Thursday, 1 October 2015

Junior doctors less for more or more for less?

One of the team at ND Central was informed by their batman, all Ferrari driving GPs who inhabit baronial mansions in the UK have batmen to attend to their personal needs, that the damned supermarkets had increased the costs of their products. Now this is not just any supermarket it is many and this has been done by stealth.

Supermarkets operate in the free market so beloved of politicians so when ones batman tells you as they serve one ones evening meal that a tin of something contains 25% less than it did a week ago, or that a packet of something has decreased in weight by 25% or that another product has decreased the volume by 15% but increased in price by 15% then by jingo one just has to slap ones thigh with a riding crop and say thank goodness for the increase in value for money for busy working people that the free market represents.

And then write a stiff letter to the Times and sign it with one’s former military rank of Brigadeer General (Miss).

As our illustration to this post we include the classic demand and supply curve which suggests without going too deep into economic theory that if a commodity is in short supply then its price should rise. However, none of the commodities refered to above are in short supply.

So in the NHS if demand rises and supply decreases what should socialized medicine’s internal market do?

1) Increase costs to the non paying customer? No Comrades NHS healthcare is free at the point of abuse.

2) Restrict supply? Of course Comrades for using the above free market examples should a GP surgery of 24 patients be reduced by 25% to 18 for the same cost true free market economics and value for money for the non paying consumer?

Of course not comrades what one does is promise an increase in supply of healthcare across the board of 40% (7 day working) and assume that demand and cost stays the same. In that way economic theory would suggest that costs fall, we think, due to economic efficiencies as supply theoretically increases.

This we are sure is the level of retardatation that your average Secretary of Health with a degree in PPE from the University of Oxford would apply. There is Economics and there is PPE and then there are Secretaries of Health.

And then there is real world healthcare.

Supermarkets and their suppliers are trying to keep profits the same or increase them by reducing supply and hoping that demand says the same and that no one will notice these small changes. Some interesting figures seen by accident by one of the team at a small local supermarket showed that the day before there were around 3000 customers who on average spent c. £ 25+ a basket.
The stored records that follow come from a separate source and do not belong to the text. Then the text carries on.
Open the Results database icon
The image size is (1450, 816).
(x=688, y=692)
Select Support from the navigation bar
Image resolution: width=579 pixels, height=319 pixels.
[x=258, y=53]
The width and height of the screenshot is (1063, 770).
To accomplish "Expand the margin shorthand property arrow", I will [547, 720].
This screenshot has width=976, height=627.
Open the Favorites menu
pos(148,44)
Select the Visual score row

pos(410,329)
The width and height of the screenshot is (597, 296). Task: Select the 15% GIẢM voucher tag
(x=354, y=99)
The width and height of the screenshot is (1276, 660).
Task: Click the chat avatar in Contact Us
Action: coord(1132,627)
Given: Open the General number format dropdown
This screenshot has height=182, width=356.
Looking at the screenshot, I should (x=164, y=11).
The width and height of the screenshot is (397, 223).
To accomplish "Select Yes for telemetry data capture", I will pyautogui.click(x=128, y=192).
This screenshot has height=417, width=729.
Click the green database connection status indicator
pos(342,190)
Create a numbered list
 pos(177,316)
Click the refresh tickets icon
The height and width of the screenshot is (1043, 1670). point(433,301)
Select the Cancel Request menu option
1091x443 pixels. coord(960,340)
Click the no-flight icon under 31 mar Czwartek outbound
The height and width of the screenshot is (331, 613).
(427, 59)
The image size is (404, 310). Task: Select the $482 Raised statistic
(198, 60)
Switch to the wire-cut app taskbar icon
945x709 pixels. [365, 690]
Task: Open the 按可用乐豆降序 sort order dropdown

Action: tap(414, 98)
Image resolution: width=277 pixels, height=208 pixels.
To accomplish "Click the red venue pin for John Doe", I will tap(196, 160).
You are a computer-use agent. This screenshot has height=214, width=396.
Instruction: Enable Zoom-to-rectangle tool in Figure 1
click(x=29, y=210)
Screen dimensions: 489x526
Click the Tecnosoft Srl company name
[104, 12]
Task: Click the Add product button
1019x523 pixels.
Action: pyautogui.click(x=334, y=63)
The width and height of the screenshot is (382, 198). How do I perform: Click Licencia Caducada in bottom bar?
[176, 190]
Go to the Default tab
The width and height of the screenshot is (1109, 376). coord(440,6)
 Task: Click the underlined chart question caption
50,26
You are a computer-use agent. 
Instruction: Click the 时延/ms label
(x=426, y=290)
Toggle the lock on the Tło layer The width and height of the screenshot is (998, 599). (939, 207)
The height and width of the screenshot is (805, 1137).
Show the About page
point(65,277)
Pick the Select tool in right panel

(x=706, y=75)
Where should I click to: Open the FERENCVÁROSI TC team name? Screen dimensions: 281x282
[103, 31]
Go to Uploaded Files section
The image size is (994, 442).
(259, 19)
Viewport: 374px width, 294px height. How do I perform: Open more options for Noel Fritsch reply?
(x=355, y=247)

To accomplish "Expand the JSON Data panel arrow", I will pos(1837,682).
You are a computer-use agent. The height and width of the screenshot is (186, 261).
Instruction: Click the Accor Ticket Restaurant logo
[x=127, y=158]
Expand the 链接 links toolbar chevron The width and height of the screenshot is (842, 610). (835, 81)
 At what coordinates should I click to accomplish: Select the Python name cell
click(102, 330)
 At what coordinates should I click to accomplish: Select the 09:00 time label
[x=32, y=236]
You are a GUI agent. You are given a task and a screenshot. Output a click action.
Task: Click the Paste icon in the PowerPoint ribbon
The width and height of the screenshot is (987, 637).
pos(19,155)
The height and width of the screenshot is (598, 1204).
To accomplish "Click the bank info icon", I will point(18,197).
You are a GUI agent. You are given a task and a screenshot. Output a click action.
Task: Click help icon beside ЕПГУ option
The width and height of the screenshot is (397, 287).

They even gave the percentage increase in spend over the previous week, day and sickness figures.

These figures showed that patients are happy to spend more on food than they do on healthcare for the numbers involved at the supermarket are many times more than those attending ND Central on a single day who pay nothing for a basket (consultation) which averages out at £ 22.67 a consultation.

Curious how when it comes to food there is no problem for patients paying more for less and there are clear efficiency gains here (for the food industry) as what are known in medicine affectionally as fat bastards are just getting fatter and this is by getting less but paying more for the privilege.

So the free market meets demand by restricting supply and generates profit while the NHS market creates demand which it cannot supply and expects all involved in doing so to suffer a loss.

Which is where the junior doctors come in. All parties in the Tripartite health alliance regard junior doctors as nothing more than cheap labour as the recent letter to the Prime Minister shows. And yet they are the people that if you go into hospital you are likely to see amongst the first and are to be the first to treat you.

The Party using supermarket economics is using the less for more argument with junior doctors whereby they are seeking to reduce the costs for them working out of hours in the same way that Joe the plumber if asked to work outside of normal hours will always say that will cost you guv’ double time before 20.00 triple time after that and at weekends plus a call out fee. Yet you can see from this link to a more detailed account of how the Party plans to reward junior doctors’ time and what they feel their basic working week should be.

Jeremy clearly understands Oxford PPE economics for if something is in short supply, namely junior doctors wanting to train as GPs what better way of making general practice more attractive than decreasing GP registrars’ salaries by 31%? And being a true equalitarian he will do the same to other junior doctors as well.

Praise be to the Party for failing to even grasp basic ecomonics and promising a New Deal to all doctors. Work harder and longer for less for the NHS you know it makes sense? No wonder they are a tad angry.